José Murilo lembra que o presidente Arthur da Costa e Silva, segundo presidente da ditadura militar e um ex-tenente dos anos 20, ligava explicitamente o golpe de 1964 a 1922. Expoente da “linha dura”, Costa e Silva foi contra devolver o poder aos civis após a derrubada do presidente João Goulart – em 1968, assinou o Ato Institucional Número 5. Como ele, outros ex-tenentes apoiaram o movimento civil-militar que destruiu a República populista e implodiu o regime democrático pós-1945 no Brasil.

“O tenentismo fez um logo percurso cujo ponto final foi o “generalismo” dos anos 60, incluindo o golpe de 1964 que teve o apoio de vários deles”, diz ele. A seguir, a entrevista de José Murilo ao Estadão.

Publicidade

Os oficiais que lideraram o tenentismo eram um grupo relativamente pequeno de jovens militares, que se voltaram contra o sistema político dominante há um século. O que explica que tenham tido tanta influência no Brasil, nos anos seguintes à Revolta de 22?

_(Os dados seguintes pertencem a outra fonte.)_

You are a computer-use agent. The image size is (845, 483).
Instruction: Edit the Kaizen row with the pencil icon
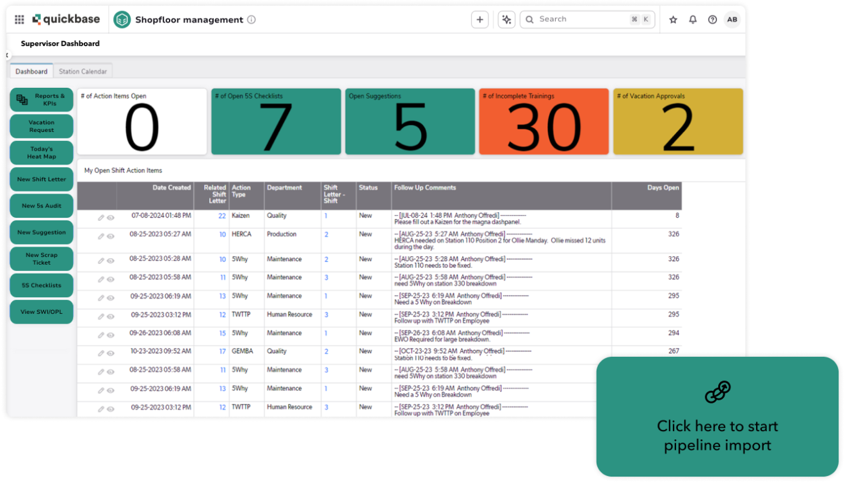coord(101,217)
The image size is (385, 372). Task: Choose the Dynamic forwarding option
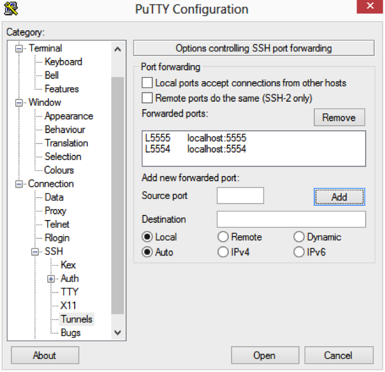click(x=299, y=237)
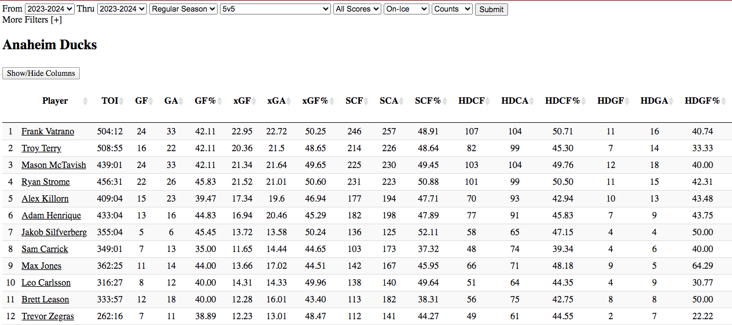Click sort arrows beside Player header

[x=85, y=101]
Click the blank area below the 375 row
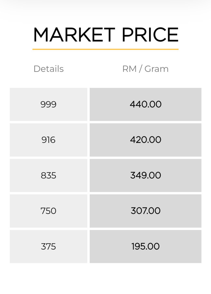The width and height of the screenshot is (211, 294). [49, 278]
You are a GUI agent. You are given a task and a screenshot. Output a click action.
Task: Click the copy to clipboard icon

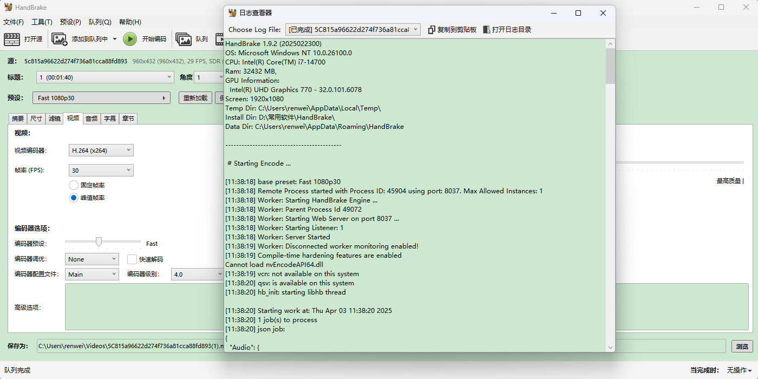pyautogui.click(x=432, y=30)
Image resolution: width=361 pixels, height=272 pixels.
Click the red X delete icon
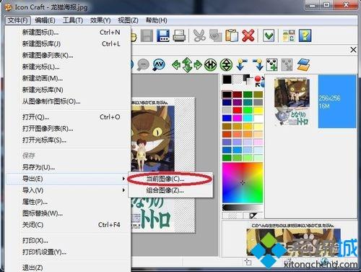click(x=248, y=35)
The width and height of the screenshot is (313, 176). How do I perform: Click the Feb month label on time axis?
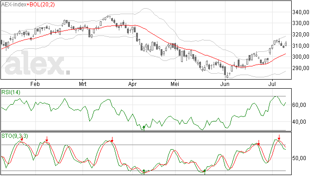(x=35, y=84)

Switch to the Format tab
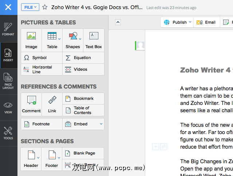8,29
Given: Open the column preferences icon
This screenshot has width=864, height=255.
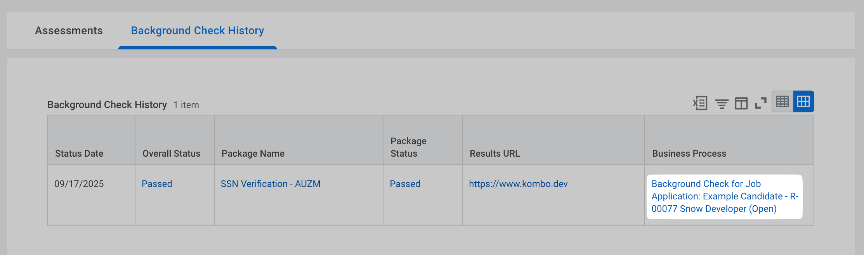Looking at the screenshot, I should pyautogui.click(x=741, y=104).
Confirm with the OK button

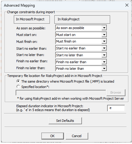(53, 136)
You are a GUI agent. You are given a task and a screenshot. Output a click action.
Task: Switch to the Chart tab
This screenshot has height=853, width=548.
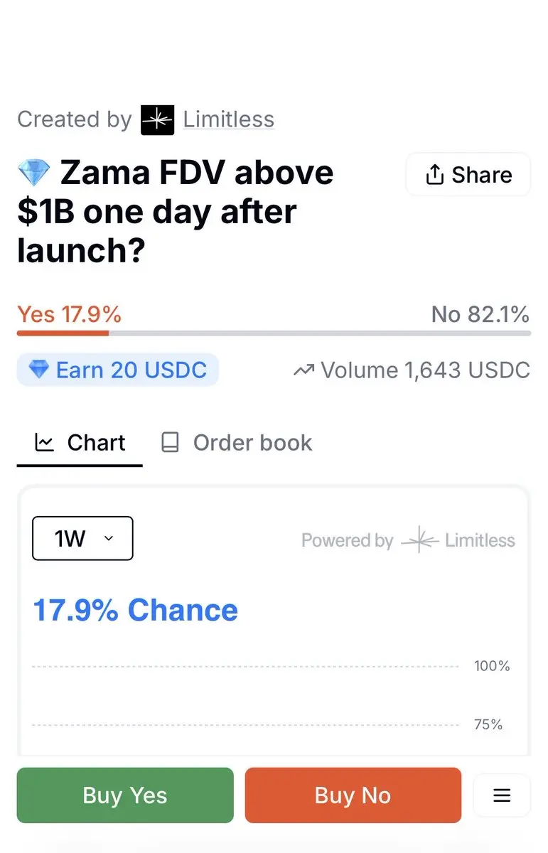pos(80,443)
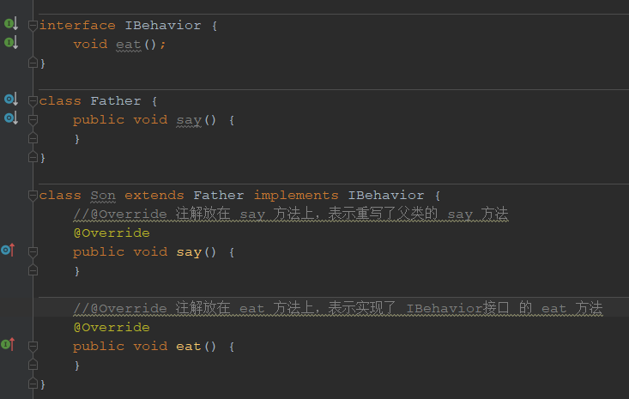Click overridden-method icon beside Father's say()
The height and width of the screenshot is (399, 629).
point(11,118)

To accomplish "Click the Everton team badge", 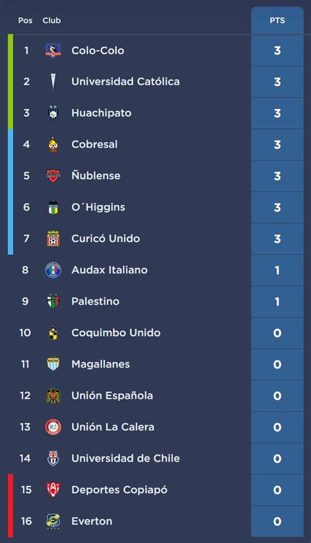I will 53,521.
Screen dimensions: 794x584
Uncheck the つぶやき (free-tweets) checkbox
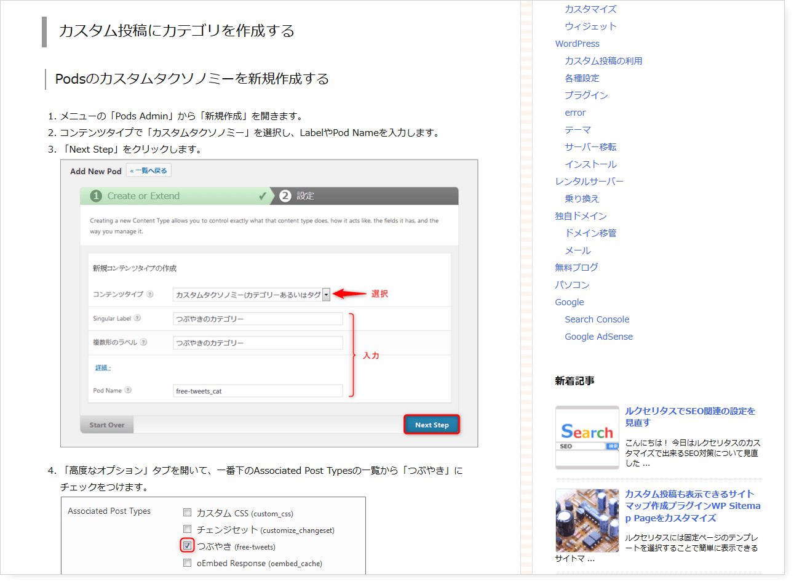pyautogui.click(x=187, y=546)
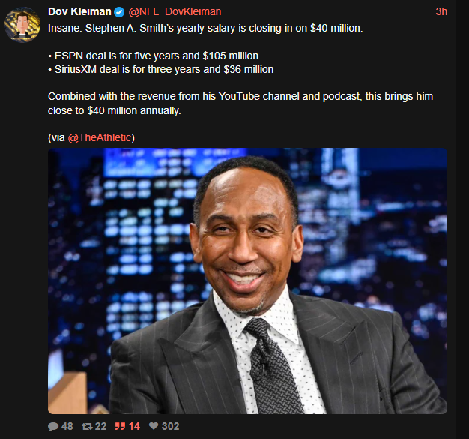View the 48 replies count

(67, 426)
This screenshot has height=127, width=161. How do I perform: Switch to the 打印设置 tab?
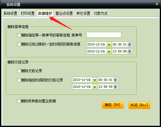[x=28, y=13]
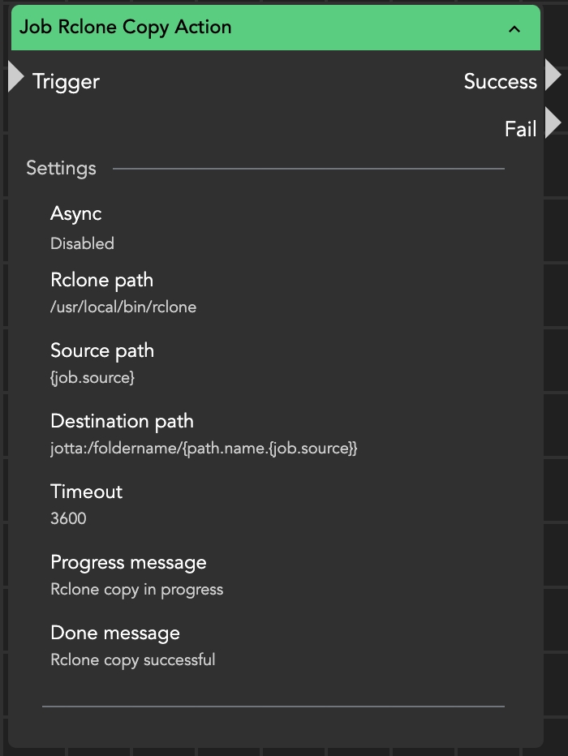Select the Destination path setting label

click(x=122, y=421)
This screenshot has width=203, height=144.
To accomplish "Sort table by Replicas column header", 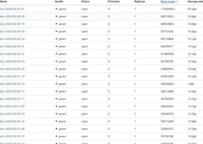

Como reconheceu Góes Monteiro, os “tenentes” da década de 1920 incluíam capitães para baixo. Foram derrotados em 1922 e em 1924. Centenas foram expulsos da corporação, mas pegaram carona na revolta de 1930, cujo chefe militar era o próprio Góes que os combatera em 1924. Muitos voltaram à corporação, onde de início eram chamados de melancias, verdes por fora, vermelhos por dentro. Permaneceram atuantes até o golpe de 1964 que apoiaram.

O que diferenciava aquele grupo de tenentes e capitães que participaram da Revolta de 1922 de seus antecedentes que derrubaram o Império, mais de 30 anos antes?

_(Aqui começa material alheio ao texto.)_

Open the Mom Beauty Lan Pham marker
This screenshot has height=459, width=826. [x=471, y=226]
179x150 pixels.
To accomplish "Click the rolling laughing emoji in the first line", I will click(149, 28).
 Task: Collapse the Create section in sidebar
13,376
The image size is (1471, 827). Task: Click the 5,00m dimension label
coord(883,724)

Os “tenentes” de 1889 formavam um grupo de sonhadores enfeitiçados pela doutrina positivista que lhes era ensinada pelo tenente-coronel Benjamin Constant. Passadas as turbulências da década de 1890, causadas pela Revolta da Armada, pela Revolta Federalista e pela guerra de Canudos, um delírio do fanatismo dos tenentes endossado por Floriano Peixoto. Campos Sales organizou as oligarquias estaduais e restabeleceu a hegemonia civil num pacto que durou três décadas.

Publicidade

Qual foi a relação, se é que existiu, entre o movimento militar que derrubou o Império, a República da Espada, com Deodoro e Floriano, o militarismo político de Hermes da Fonseca e o tenentismo dos anos 20 e 30?

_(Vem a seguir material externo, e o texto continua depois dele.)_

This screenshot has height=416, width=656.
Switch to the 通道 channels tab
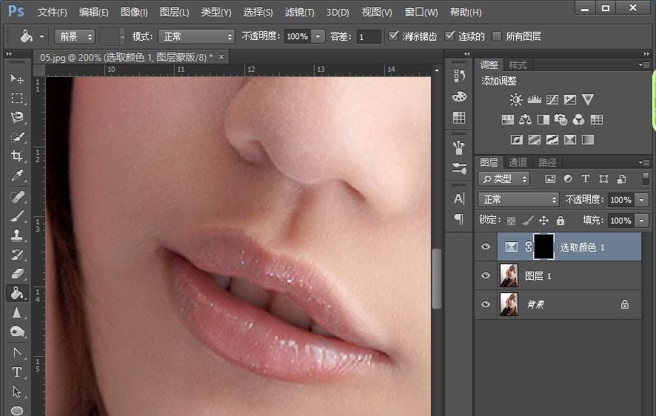(x=518, y=162)
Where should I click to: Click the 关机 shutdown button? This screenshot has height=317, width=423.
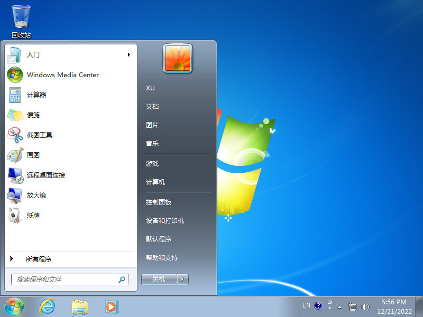pos(159,279)
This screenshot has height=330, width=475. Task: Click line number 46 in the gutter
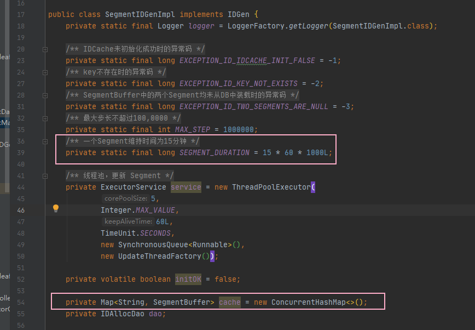pyautogui.click(x=21, y=210)
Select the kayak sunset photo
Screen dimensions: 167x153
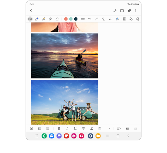point(65,56)
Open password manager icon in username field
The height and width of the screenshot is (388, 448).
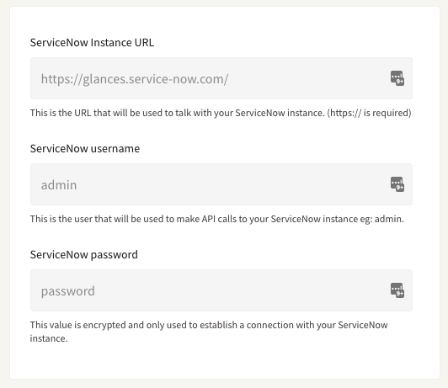tap(397, 184)
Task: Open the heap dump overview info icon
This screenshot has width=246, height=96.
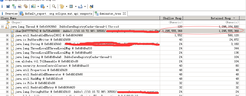Action: click(x=2, y=6)

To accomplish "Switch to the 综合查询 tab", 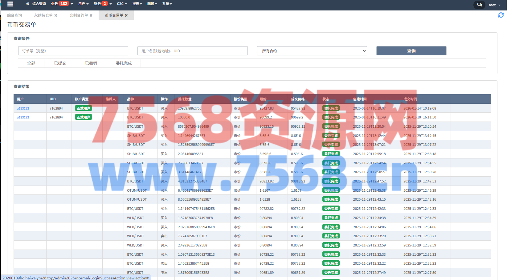I will point(14,15).
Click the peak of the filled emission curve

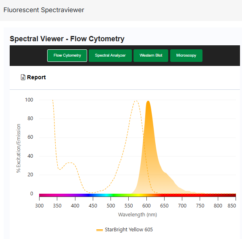(148, 102)
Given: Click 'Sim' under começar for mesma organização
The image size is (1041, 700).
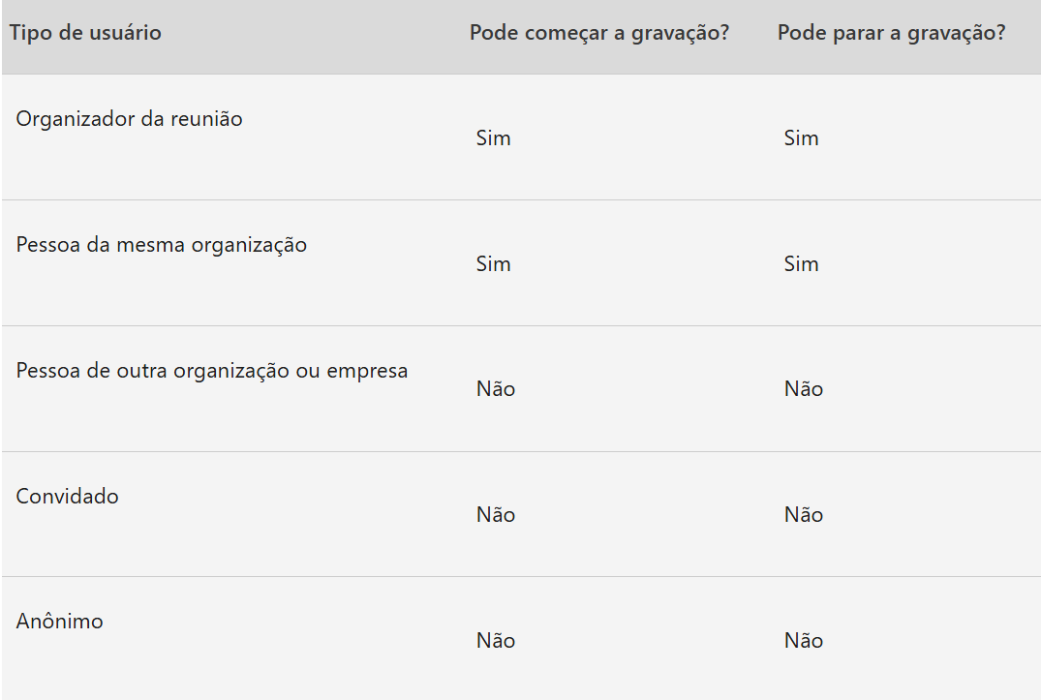Looking at the screenshot, I should coord(493,264).
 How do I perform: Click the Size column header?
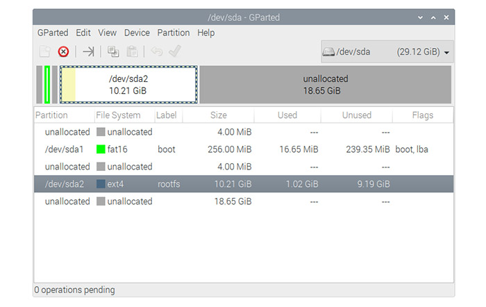pos(219,115)
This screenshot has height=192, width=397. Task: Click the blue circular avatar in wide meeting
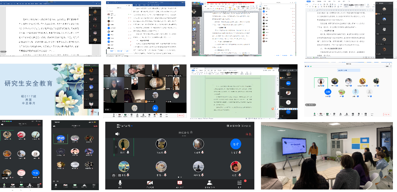coord(236,144)
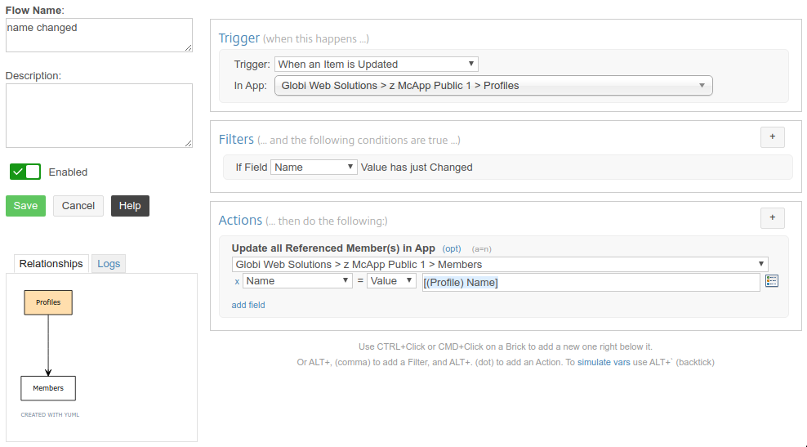The image size is (807, 447).
Task: Remove the Name field row with x
Action: [237, 282]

A única relação era familiar: Hermes era sobrinho de Deodoro. Ele não era militarista, como Rui Barbosa tentou pintá-lo – fake-news... Em política, era pau mandado de Pinheiro Machado. Mas, no que se refere ao Exército, adotou política de modernização e profissionalização da corporação mandando oficiais estagiarem no Exército alemão.

Em quais aspectos desses eventos podemos identificar uma continuidade, se é que ela existiu?

O tenentismo fez um logo percurso cujo ponto final foi o “generalismo” dos anos 1960, incluindo o golpe de 1964 que teve o apoio de vários deles. Entre as lideranças golpistas estavam Juarez Távora, Eduardo Gomes, Cordeiro de Farias, Juraci Magalhães, Nelson de Melo, os dois Etchegoyen, João Alberto, para citar alguns. Sobretudo, estava Costa e Silva, líder da linha dura, que se opôs a devolver o governo aos civis após a derrubada de Goulart. Ele chegou a ligar explicitamente 1964 a 1922. Os tenentes, então generais, opunham-se ao trabalhismo de Vargas e tinham aderido ao anticomunismo incentivado pela Guerra Fria.

Publicidade

PUBLICIDADE

Há quem identifique a ascensão dos tenentes com a emergência das classes médias urbanas no Brasil. O senhor concorda?

As revoltas tenentistas dos anos 1920 foram exclusivamente militares. O que se pode alegar é que o arranjo oligárquico estava fazendo água, sobretudo nas cidades. Arthur Bernardes, eleito em 1922, teve que tomar posse com apoio da Polícia Militar de Minas e governou boa parte do tempo sob estado de sítio. Em termos de imagem pública, havia admiração pela coragem dos jovens que lutaram até a morte na areia de Copacabana e dos que compuseram a Coluna Miguel Costa-Prestes que girou pelo País sem ser derrotada.

A Coluna Prestes em uma das fotos do Arquivo de Juarez Távora, que o Centro de Pesquisa e Documentação de História Contemporânea do Brasil (CPDOC) , da Fundação Getulio Vargas (FGV) abiu ao público Foto: REPRODUCAO TASSO MARCELO

Relatos sobre a Revolta de 22 transcrevem declarações que mostram um certo messianismo dos oficiais que participaram do levante. Enquanto iam para o confronto suicida com as tropas do governo, em Copacabana, os militares diziam que se dirigiam para a morte, que precisavam resgatar a honra da farda etc. O que explica essa disposição?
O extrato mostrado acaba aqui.